Security work is where review and write use cases meet in one workflow, so it deserves its own treatment. OpenAI documents scanning code changes for security to "review a pull request or local diff for security regressions" and remediating a vulnerability backlog to "turn reviewed findings into minimal fixes with regression evidence." Codex Security scans connected repositories commit by commit, validates likely issues in an isolated environment to cut false positives, and can propose patches a reviewer inspects.

  1. Scan in read-only - the agent reads diffs and history; no write access is needed to surface findings.
  2. Validate in an isolated environment - reproduction runs where a successful exploit cannot touch anything that matters.
  3. Patch in workspace-write with on-request - the fix is a reviewable diff, and a human approves anything that escalates beyond the workspace.
  4. Record every approved escalation so the remediation has an audit trail, not just a merged commit - see the audit trail outcomes.

The trap is letting one long-running session carry full write-and-network access "so it can do the whole loop." That collapses three different access profiles into the most permissive one. Keep the phases distinct. When an agent processing untrusted findings also holds credentials and network, you are one prompt injection away from the failure mode in the multi-agent comment-and-control credential theft analysis.

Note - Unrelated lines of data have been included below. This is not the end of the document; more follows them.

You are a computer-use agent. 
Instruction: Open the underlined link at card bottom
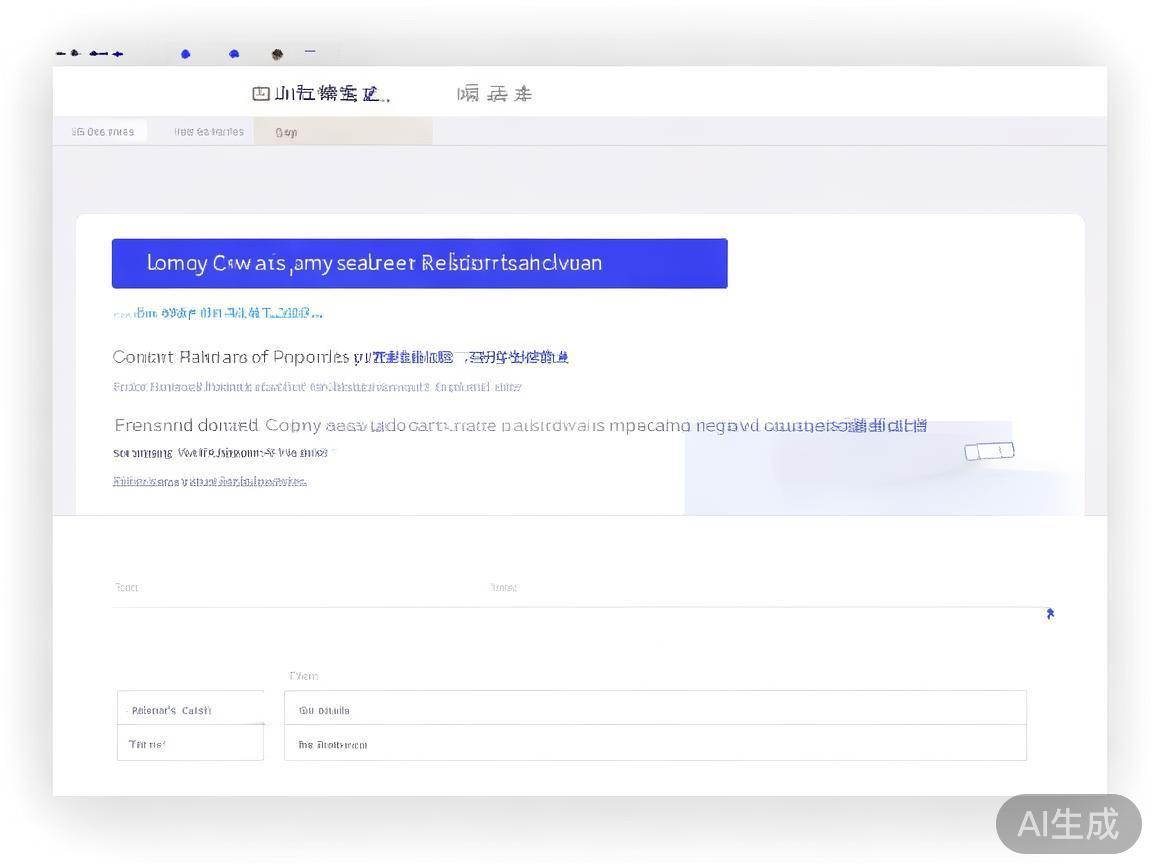coord(209,481)
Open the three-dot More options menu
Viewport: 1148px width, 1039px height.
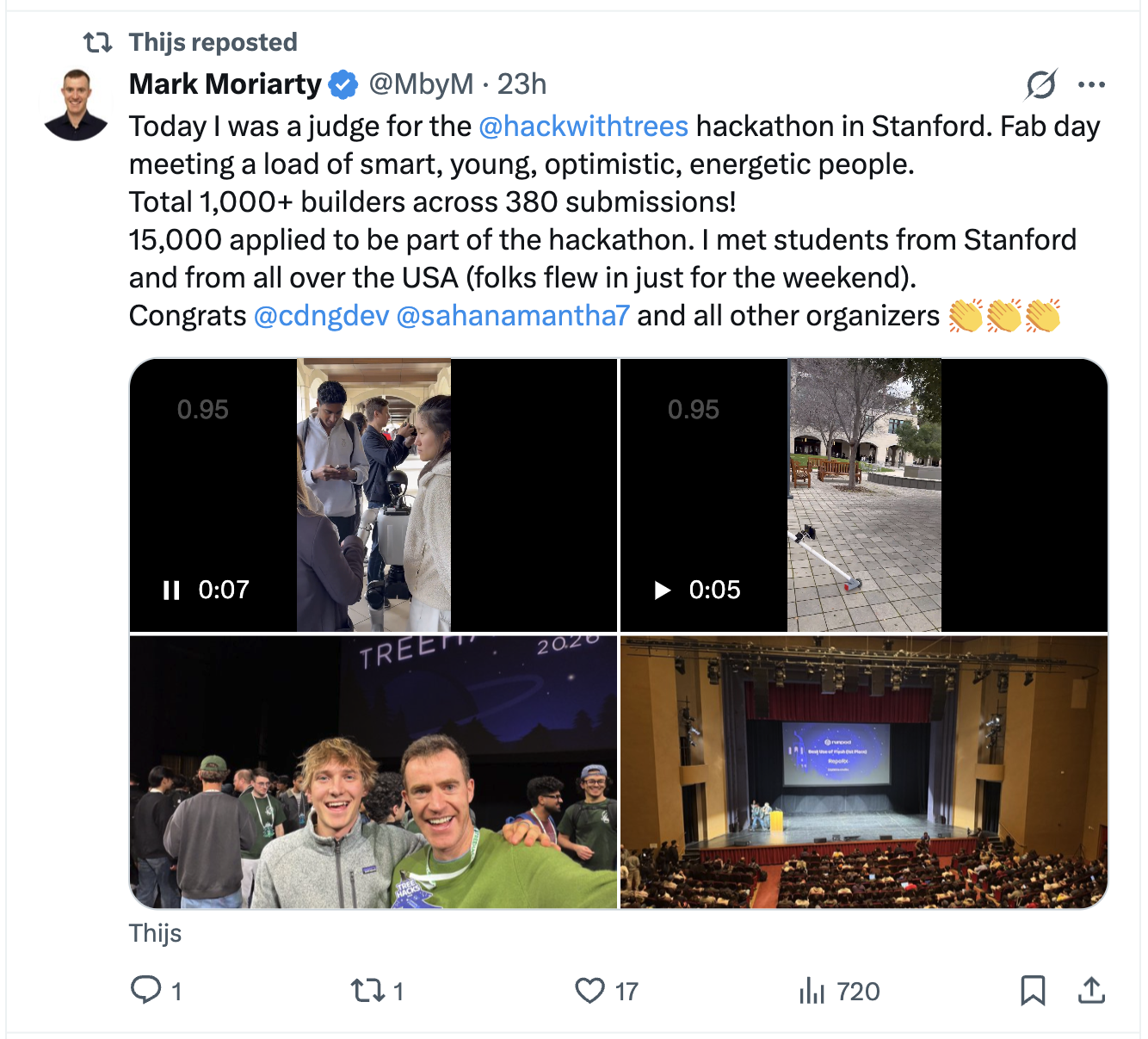click(x=1091, y=84)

What about internal tools, data work, and computer-use automation?

OpenAI's documentation also lists Codex building and updating web apps with live preview URLs, cleaning and querying tabular data, synthesizing feedback into reviewable artifacts, and even driving a computer to click through product flows. These are the highest-access use cases in the catalog - they routinely need to edit files, run commands, and reach the network, and computer-use automation steps outside the repository entirely.

Two practical rules. First, data work should operate on copies - OpenAI's own framing is processing tabular data "without affecting the original" - so a bad transform never corrupts source data. Second, these are the use cases where danger-full-access is most tempting and least justified on a developer's primary machine; if a task genuinely needs unrestricted access, run it in a disposable environment where nothing valuable is reachable. The how Codex governance works view treats these as the cases to watch most closely, because they sit closest to real production data and credentials.

Can an organization enforce Codex settings centrally?

Partly. On managed machines, OpenAI's configuration documentation describes a requirements.toml an organization can use to enforce constraints - for example, disallowing approval_policy = "never" or sandbox_mode = "danger-full-access". That is a real floor: it prevents the most dangerous local combinations from being set at all. Pair it with a reviewed default config.toml and you have a sane baseline.

What requirements.toml cannot do is observe. It sets what is *allowed*; it does not record what *ran*. It will not tell you how many endpoints ran a workspace-write migration with network approved this week, whether someone widened a writable root to include a secrets directory, or what the agent actually did inside the boundary it was granted. Enforcement is per-endpoint and per-invocation; the fleet posture - who ran which use case, in which mode, against which data - is unowned by default. That is the same gap we trace across tools in how Claude Code, Codex, and Cursor permission models compare.

How Anomity governs OpenAI Codex

Anomity treats the use case and its configuration as facts to inventory, not choices to hope are set correctly. On every managed endpoint it discovers and classifies eight AI artifact types - AI agents, MCP servers, extensions, skills, plugins, secrets, hooks, and CLIs - so a Codex install, its sandbox mode, and its approval policy become queryable across the fleet rather than a per-developer setting buried in ~/.codex/config.toml (fleet inventory).

On agents that expose a hook, Anomity returns allow, deny, or log on each tool call *before it runs*. That turns the in-session approval prompt - the one only the developer at the keyboard sees - into an org-wide policy: a PR-review session can be held to read-only behavior, a migration's network escalation can require a deny-by-default with an explicit exception, and a danger-full-access invocation can be blocked outright (allow/deny/log at the hook). Anomity collects metadata only, with secret redaction on the endpoint, so enforcing this does not mean shipping your source or credentials anywhere.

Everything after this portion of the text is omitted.